Post-transcriptional modification Totally Explained

Everything about Post-transcriptional Modification totally explained

Post-transcriptional modification is a process in cell biology by which, in eukaryotic cells, primary transcript RNA is converted into mature RNA. A notable example is the conversion of precursor messenger RNA into mature messenger RNA (mRNA), which includes splicing and occurs prior to protein synthesis. This process is vital for the correct translation of the genomes of eukaryotes as the human primary RNA transcript that's produces as a result of transcription contains both exons, which are coding sections of the primary RNA transcript and introns, which are the non coding sections of the primary RNA transcript.

mRNA processing

The pre-mRNA molecule undergoes three main modifications. These modifications are 5' capping, 3' polyadenylation, and RNA splicing, which occur in the nucleus of the cell before the RNA is translated.

5' Processing

Capping

Capping of the pre-mRNA involves the additon of 7-methylguanosine (m⁷G) to the 5' end. In order to achieve this, the terminal 5' phosphate requires removal, which is done by the aid of a phosphatase enzyme. The enzyme guanosyl transferase then catalyses the reaction which produces the diphosphate 5' end. The diphosphate 5' prime end then attacks the α phosphorus atom of a GTP molecule in order to add the guanine residue in a 5'5' triphosphate link. The enzyme S-adenosyl methionine then methylates the guanine ring at the N-7 position. This type of cap, with just the (m⁷G) in position is called a cap 0 structure. The ribose of the adjacent nucleotide may also be methylated to give a cap 1. Methylation of nucleotides downstream of the RNA molecule produce cap 2, cap 3 structures and so on. In these cases the methyl groups are added to the 2' OH groups of the ribose sugar.

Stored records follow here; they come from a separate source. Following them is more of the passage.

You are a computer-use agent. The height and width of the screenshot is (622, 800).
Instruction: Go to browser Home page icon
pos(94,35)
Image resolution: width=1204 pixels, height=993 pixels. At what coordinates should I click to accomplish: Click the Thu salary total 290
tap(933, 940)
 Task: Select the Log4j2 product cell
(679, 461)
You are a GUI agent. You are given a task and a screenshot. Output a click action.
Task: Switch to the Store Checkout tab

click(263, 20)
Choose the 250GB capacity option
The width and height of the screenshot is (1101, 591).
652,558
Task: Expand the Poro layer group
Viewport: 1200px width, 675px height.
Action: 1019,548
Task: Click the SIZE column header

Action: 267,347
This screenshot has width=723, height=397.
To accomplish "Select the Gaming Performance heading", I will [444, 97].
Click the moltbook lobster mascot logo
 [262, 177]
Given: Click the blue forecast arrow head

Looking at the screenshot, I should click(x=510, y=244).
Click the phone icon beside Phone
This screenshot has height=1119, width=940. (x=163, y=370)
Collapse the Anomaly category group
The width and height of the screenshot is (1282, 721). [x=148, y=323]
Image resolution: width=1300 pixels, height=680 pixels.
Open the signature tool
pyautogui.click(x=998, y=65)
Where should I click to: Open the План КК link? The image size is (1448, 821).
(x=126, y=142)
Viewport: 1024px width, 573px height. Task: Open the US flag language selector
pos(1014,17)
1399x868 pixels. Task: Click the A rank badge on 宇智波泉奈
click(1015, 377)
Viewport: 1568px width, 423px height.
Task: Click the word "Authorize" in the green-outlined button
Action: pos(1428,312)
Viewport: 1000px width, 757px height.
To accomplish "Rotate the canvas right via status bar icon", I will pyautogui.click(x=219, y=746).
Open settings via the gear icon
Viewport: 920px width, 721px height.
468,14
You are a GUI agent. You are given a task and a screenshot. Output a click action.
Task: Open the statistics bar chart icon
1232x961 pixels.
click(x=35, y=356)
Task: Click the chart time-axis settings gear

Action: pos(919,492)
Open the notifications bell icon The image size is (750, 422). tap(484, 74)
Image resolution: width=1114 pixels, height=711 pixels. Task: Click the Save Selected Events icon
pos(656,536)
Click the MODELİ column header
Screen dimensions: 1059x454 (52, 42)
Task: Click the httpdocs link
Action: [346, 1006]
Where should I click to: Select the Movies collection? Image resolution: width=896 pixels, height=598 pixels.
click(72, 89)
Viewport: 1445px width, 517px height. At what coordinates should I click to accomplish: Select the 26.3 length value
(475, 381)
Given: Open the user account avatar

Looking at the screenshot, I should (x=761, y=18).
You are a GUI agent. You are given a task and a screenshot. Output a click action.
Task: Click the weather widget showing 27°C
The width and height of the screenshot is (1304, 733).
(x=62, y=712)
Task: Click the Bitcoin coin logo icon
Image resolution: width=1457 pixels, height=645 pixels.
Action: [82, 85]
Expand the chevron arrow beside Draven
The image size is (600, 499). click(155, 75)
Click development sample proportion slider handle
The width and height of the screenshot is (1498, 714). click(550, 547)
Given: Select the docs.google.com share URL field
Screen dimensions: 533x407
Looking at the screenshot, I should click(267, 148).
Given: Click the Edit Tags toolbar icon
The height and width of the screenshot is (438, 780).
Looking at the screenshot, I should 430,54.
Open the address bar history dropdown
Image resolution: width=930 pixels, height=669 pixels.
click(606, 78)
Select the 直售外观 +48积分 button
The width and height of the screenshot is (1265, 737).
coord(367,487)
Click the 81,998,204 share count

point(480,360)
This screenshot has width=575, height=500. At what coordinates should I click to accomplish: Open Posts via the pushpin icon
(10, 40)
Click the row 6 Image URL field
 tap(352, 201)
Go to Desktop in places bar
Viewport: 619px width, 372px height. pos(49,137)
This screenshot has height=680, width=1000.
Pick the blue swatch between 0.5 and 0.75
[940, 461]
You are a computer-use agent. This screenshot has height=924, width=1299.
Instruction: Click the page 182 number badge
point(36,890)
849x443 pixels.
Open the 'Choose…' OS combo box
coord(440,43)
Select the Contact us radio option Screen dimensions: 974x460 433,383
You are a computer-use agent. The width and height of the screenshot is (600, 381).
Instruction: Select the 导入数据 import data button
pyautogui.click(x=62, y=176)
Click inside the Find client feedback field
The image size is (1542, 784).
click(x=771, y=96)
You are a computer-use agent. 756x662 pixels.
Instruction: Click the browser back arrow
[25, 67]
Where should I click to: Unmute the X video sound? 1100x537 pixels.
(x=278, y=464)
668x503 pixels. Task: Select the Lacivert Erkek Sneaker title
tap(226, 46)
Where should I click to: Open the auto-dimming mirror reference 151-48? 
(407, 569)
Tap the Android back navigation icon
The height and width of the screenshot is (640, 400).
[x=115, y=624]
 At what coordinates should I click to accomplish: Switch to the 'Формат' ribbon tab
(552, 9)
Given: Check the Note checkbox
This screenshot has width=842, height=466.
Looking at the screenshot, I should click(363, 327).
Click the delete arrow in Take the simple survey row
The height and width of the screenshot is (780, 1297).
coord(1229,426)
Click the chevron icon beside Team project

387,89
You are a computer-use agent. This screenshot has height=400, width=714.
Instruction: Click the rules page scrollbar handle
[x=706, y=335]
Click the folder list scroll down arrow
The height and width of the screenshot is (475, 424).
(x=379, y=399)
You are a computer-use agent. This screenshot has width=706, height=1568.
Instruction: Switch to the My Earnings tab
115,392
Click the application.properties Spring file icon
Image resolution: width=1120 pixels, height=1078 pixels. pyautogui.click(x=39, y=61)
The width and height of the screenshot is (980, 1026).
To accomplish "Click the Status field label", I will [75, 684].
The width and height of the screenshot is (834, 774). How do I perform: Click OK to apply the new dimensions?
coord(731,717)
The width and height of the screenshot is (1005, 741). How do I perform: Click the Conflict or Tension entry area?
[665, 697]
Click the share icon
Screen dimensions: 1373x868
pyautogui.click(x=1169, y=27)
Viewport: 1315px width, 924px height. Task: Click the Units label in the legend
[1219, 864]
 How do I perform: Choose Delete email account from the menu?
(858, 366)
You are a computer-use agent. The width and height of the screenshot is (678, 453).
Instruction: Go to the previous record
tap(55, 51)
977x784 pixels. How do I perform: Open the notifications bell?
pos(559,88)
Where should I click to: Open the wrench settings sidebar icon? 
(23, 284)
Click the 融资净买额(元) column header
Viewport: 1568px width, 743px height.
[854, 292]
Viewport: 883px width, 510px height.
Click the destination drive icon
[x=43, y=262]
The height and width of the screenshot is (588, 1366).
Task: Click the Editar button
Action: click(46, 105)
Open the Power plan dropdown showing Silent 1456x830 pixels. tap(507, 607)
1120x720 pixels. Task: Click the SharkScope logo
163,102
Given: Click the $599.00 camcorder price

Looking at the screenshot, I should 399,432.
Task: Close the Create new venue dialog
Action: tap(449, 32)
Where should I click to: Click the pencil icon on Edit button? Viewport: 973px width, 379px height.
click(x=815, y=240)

The cap protects the 5' end of the primary RNA transcript from attack by ribonucleases that have specificity to the 3'5' phosphodiester bonds.

3' Processing

Cleavage and Polyadenylation

The pre-mRNA processing at the 3' end of the RNA molecule involves cleavage of its 3' end and then the addition of about 200 adenine residues to form a poly(A) tail. The cleavage and adenylation reactions occur if a polyadenylation signal sequence (5'- AAUAAA-3') is located near the 3' end of the pre-mRNA molecule, which is followed by another sequence, which is usually (5'-CA-3'). The second signal is the site of cleavage. A GU-rich sequence is also usually present futher downstream on the pre-mRNA molecule. After the synthesis of the sequence elements, two multisubunit protiens called cleavage and polyadenylation specificity factor (CPSF) and cleavage stimulation factor (CStF) are transfered from RNA Polymerase II to the RNA molecule. The two factors bind to the sequence elements. A protein complex forms which contains additional cleavage factors and the enzyme Polyadenylate Polymerase (PAP). This complex cleaves the RNA between the polyadenylation sequence and the GU-rich sequence at the cleavage site marked by the (5'-CA-3') sequences. Poly(A) polymerase then adds about 200 adenine units to the new 3' end of the RNA molecule using ATP as a precursor. As the poly(A) tails is synthesised, it binds multiple copies of poly(A) binding protein, which protects the 3'end from ribonuclease digestion.

Splicing

RNA splicing is the process by which introns, regions of RNA that don't code for protein, are removed from the pre-mRNA and the remaining exons connected to re-form a single continuous molecule. Although most RNA splicing occurs after the complete synthesis and end-capping of the pre-mRNA, transcripts with many exons can be spliced co-transcriptionally. The splicing reaction is catalyzed by a large protein complex called the spliceosome assembled from proteins and small nuclear RNA molecules that recognize splice sites in the pre-mRNA sequence. Many pre-mRNAs, including those encoding antibodies, can be spliced in multiple ways to produce different mature mRNAs that encode different protein sequences. This process is known as alternative splicing, and allows production of a large variety of proteins from a limited amount of DNA.

Citations

Further Information

Get more info on 'Post-transcriptional Modification'.

External Link Exchanges

Do you know how hard it is to get a link from a large encyclopaedia? Well we're different and will prove it. To get a link from us just add the following HTML to your site on a relevant page:

<a href="http://post-transcriptional_modification.totallyexplained.com">Post-transcriptional modification Totally Explained</a>

Then simply click through this link from your web page. Our crawlers will verify your link, extract the title of your web page and instantly add a link back to it. If you like you can remove the words Totally Explained and embed the link in article text.
As long as your link remains in place, we'll keep our link to you right here. Please play fair - our crawlers are watching. Your site must be closely related to this one's topic. Any kind of spamming, dubious practises or removing the link will result in your link from us being dropped and, potentially, your whole site being banned.